■ What to produce: Rewrite the stretch of the data from the line containing "30秒簡単登録 (720, 33)" through the end of the data as a numbered list, leaving out any blank lines. Include both end lines and nothing outside this stretch.

■ Records provided:
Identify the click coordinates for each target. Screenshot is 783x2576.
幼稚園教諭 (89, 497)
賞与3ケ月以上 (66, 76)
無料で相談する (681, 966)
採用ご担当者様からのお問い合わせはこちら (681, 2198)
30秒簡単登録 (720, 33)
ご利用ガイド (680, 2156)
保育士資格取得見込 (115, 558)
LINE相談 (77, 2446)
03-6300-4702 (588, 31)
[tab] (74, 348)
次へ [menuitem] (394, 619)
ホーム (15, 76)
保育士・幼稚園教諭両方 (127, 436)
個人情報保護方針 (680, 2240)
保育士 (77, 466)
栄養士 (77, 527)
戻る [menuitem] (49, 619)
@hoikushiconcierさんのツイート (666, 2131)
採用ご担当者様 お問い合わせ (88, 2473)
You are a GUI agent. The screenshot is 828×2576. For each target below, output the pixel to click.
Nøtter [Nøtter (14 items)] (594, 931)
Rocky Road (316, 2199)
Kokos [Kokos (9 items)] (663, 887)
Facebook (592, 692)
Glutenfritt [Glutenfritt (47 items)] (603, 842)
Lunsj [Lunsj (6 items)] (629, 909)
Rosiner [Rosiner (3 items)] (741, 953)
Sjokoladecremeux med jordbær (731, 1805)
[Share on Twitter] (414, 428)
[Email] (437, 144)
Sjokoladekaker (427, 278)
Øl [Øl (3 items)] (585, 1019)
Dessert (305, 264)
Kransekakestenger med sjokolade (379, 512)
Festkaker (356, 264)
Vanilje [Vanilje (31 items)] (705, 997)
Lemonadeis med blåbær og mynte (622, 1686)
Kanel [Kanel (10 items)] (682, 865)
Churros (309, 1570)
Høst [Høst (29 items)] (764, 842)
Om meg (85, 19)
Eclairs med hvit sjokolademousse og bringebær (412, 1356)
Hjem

■ Full output:
1. 30秒簡単登録 (720, 33)
2. ご利用ガイド (680, 2156)
3. 保育士資格取得見込 (115, 558)
4. LINE相談 (77, 2446)
5. 03-6300-4702 (588, 31)
6. [tab] (74, 348)
7. 次へ [menuitem] (394, 619)
8. ホーム (15, 76)
9. 保育士・幼稚園教諭両方 (127, 436)
10. 個人情報保護方針 (680, 2240)
11. 保育士 (77, 466)
12. 栄養士 (77, 527)
13. 戻る [menuitem] (49, 619)
14. @hoikushiconcierさんのツイート (666, 2131)
15. 採用ご担当者様 お問い合わせ (88, 2473)
16. You are a GUI agent. The screenshot is 828×2576. For each target below, output the pixel to click.
17. Nøtter [Nøtter (14 items)] (594, 931)
18. Rocky Road (316, 2199)
19. Kokos [Kokos (9 items)] (663, 887)
20. Facebook (592, 692)
21. Glutenfritt [Glutenfritt (47 items)] (603, 842)
22. Lunsj [Lunsj (6 items)] (629, 909)
23. Rosiner [Rosiner (3 items)] (741, 953)
24. Sjokoladecremeux med jordbær (731, 1805)
25. [Share on Twitter] (414, 428)
26. [Email] (437, 144)
27. Sjokoladekaker (427, 278)
28. Øl [Øl (3 items)] (585, 1019)
29. Dessert (305, 264)
30. Kransekakestenger med sjokolade (379, 512)
31. Festkaker (356, 264)
32. Vanilje [Vanilje (31 items)] (705, 997)
33. Lemonadeis med blåbær og mynte (622, 1686)
34. Kanel [Kanel (10 items)] (682, 865)
35. Churros (309, 1570)
36. Høst [Høst (29 items)] (764, 842)
37. Om meg (85, 19)
38. Eclairs med hvit sjokolademousse og bringebær (412, 1356)
39. Hjem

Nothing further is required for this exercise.